> Set problem
In the passage about Brooks and his players, what rule did Brooks make so that Ken Morrow could keep his beard?

For Brooks, the trick was knowing where that limit was for every player. They may have been a team, but they were still 20 different personalities. The first time Brooks saw Silk skate at the Colorado Springs training camp, he took him aside and said, "I don't know if you can't skate or you won't skate, but I intend to find out." Silk had been an All-America at Boston University and had the reputation of playing his best in the biggest games. Brooks wanted him on the Olympic team, but he knew that Silk needed more speed. So he promised to ride him, to embarrass him, to rant and rave at him all season long. And even then, Brooks implied, he'd probably be too slow. For three months Brooks gave Silk not one single word of encouragement. Silk, you're too damn slow! Then one day in practice the team was warming up, skating around the rink, when Silk heard, "Keep at it, your skating's getting better." He looked around and saw Brooks. "He never even looked at me," Silk says. "He kind of whispered it on the way by. It made me feel so good I wanted to skate around and holler."

When Brooks was at Minnesota, he had an unofficial rule against facial hair. He would have liked a clean-shaven Olympic team, too. Trouble was, Ken Morrow, the team's steadiest defenseman, a gentle giant who minded his own business, happened to have a beard already. He'd had one in college, and he rather liked it. And the New York Islanders rather liked Morrow. So rather than risk pushing Morrow too far, rather than risk having the little matter of a beard be the straw that sent Morrow to the big money six months ahead of his teammates, Brooks came up with a rule custom-made to keep Morrow around. Anyone who had had a beard before training camp could keep it. It was new growth that was a no-no.

Brooks treated Johnson differently, too. Johnson is a competitor, one of those rare players who find the puck on their stick all night long. He is absolutely dedicated to hockey, and was dedicated to the team—a leader by example. Yet, until September, Johnson had no idea where he stood. No one did—Brooks had an ax over everyone's head. But Brooks took Johnson aside shortly after the Skate Till You Die episode and told him, "You're the guy who's going to make or break us. When you're really playing, our whole team gets better."

> Source data
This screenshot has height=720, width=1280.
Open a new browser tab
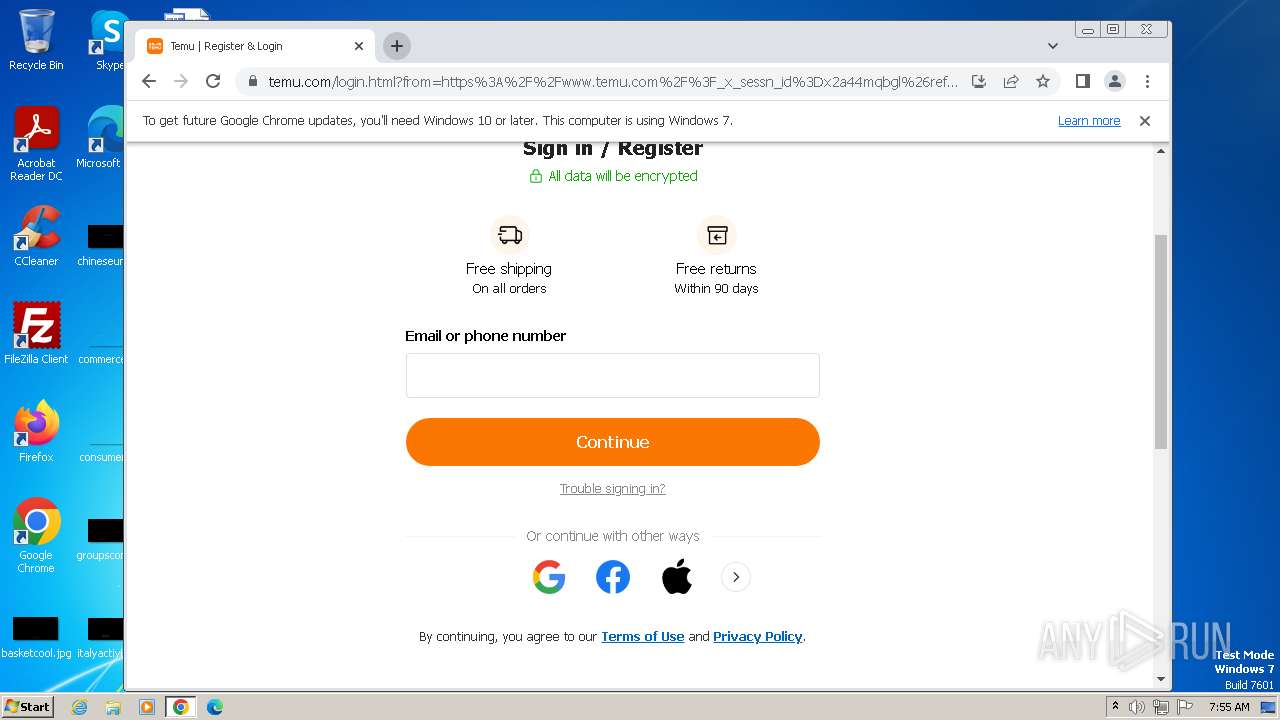pos(397,46)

> Completed task
Anyone who had a beard before training camp could keep it; only new growth was not allowed.